__Text excerpt__
• • • • •

Python's many interpreters
When running a Python program, the interpreter compiles the program to custom Python bytecode — instructions for a high-level stack-based virtual machine. This is a big speed advantage because the bytecode is a denser, more linear representation of the Python program. Instead of needing to process some data structure representing the program, the inner loop of the interpreter can just fetch each instruction sequentially and interpret it. The bytecode is still fairly high-level, however, and Python's new just-in-time compiler (JIT) cannot turn it directly into machine code without first collecting type information by actually running the code.
Prior to Jin's changes, the CPython code base boasted three different interpreters: a switch-based bytecode interpreter, a bytecode interpreter using computed goto statements, and a micro-op interpreter. The micro-op interpreter is a relatively recent addition that is also the work of the Faster CPython project. It is used for validating the implementation of Python's JIT compiler, and doesn't need to run outside of that context, so its performance is not a central concern. On the other hand, every instruction in a Python program is executed by one of the two bytecode interpreters at least once in order to gather the information that the JIT compiler needs to produce machine code.
The bytecode interpreters have the job of running the bytecode until the JIT compiler can take over — and, since it takes time for the JIT compiler to warm up, their performance is important to the overall performance of the program. Whether that interpreter uses switch statements or computed goto statements, its operation is conceptually the same: the interpreter fetches the next instruction, looks it up, jumps to the code to handle that instruction, and then loops.
The difference between the two interpreters comes down to how they jump between the implementation of bytecode instructions. The switch-based interpreter is conceptually laid out like this, although the actual implementation is a bit messier:
while (true) { instruction i = get_next_instruction(); switch (i) { case POP: // Code for a POP instruction ... break; case ADD: // Code for an ADD instruction ... break; ... } }
The computed-goto-based interpreter uses a C extension to look up a label in a jump table and then jump to it, resulting in code that instead looks something like this:
static void* dispatch_table[] = { &&POP, &&ADD, ... }; #define DISPATCH() goto *dispatch_table[get_next_instruction()] DISPATCH(); POP: // Code for POP ... DISPATCH(); Add: // Code for ADD ... DISPATCH();
In this version of the interpreter, the loop is replaced by the sequence of jumps from each bytecode instruction to the next one.
The need for different interpreters is purely performance-motivated. They implement the same loop over the bytecode, but Clang and GCC generate better code for the computed-goto-based version. The switch-based interpreter is an older design that exists in order to support the Microsoft Visual C++ (MSVC) compiler, which doesn't implement computed-goto statements. Most Linux users running the Python build from their distribution will use the computed-goto interpreter.
The main reason the computed-goto-based version is faster is due to the limitations of the CPU's branch predictor. In the switch-based design, a single native instruction (corresponding to the switch) makes an indirect jump to the code for every bytecode instruction. This quickly exhausts the limited prediction capabilities of the branch predictor, making every indirect jump into a slow misprediction. The computed-goto-based design spreads those indirect jumps out over multiple locations (everywhere DISPATCH() is called) at the end of each bytecode instruction's implementation. This lets the branch predictor perform better because it can save more context, and also because it can learn which bytecode instructions are more likely to follow each other.

• • • • •

__Stated problem__
From the text on Python's interpreters, copy the passage between "Prior to Jin's" and "produce machine code.", inclusive, substituting "tier-two interpreter" for "micro-op interpreter" each time it appears. None of the items are needed.

__Excerpted data__
• • • • •

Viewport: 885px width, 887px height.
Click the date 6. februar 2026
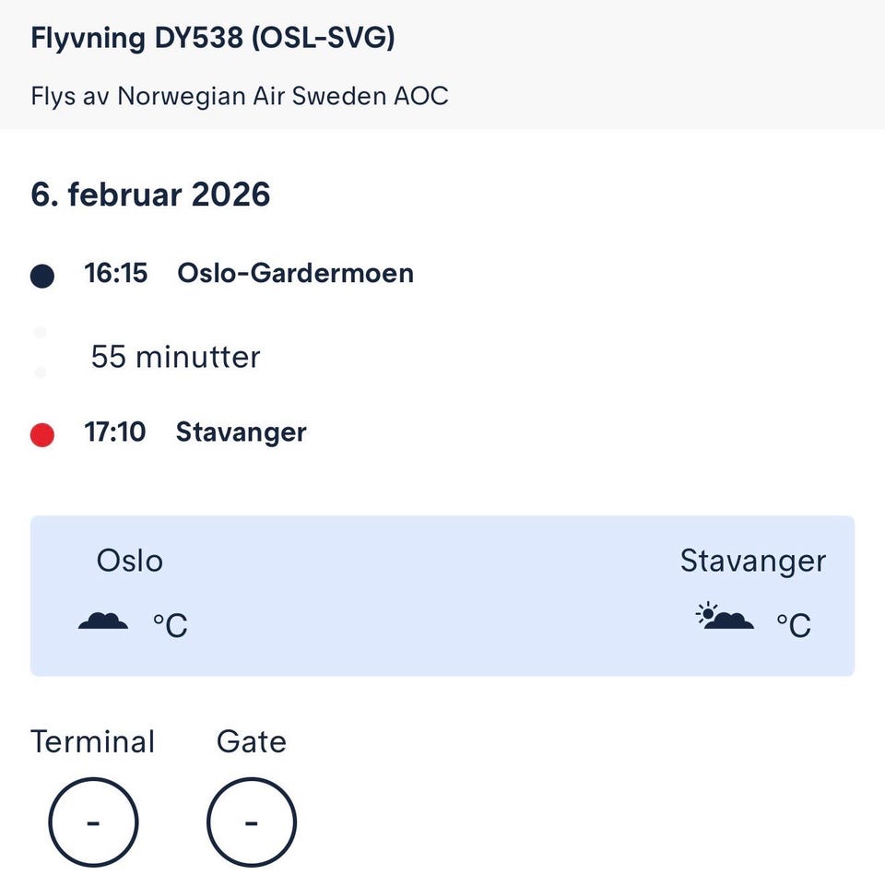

• • • • •

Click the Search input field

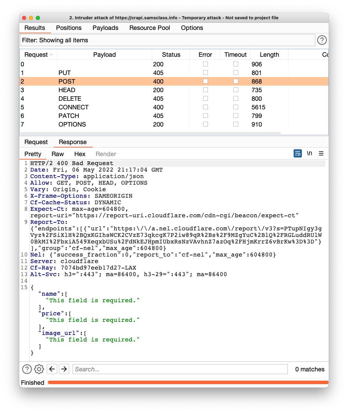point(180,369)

• • • • •

__Solution__
Prior to Jin's changes, the CPython code base boasted three different interpreters: a switch-based bytecode interpreter, a bytecode interpreter using computed goto statements, and a tier-two interpreter. The tier-two interpreter is a relatively recent addition that is also the work of the Faster CPython project. It is used for validating the implementation of Python's JIT compiler, and doesn't need to run outside of that context, so its performance is not a central concern. On the other hand, every instruction in a Python program is executed by one of the two bytecode interpreters at least once in order to gather the information that the JIT compiler needs to produce machine code.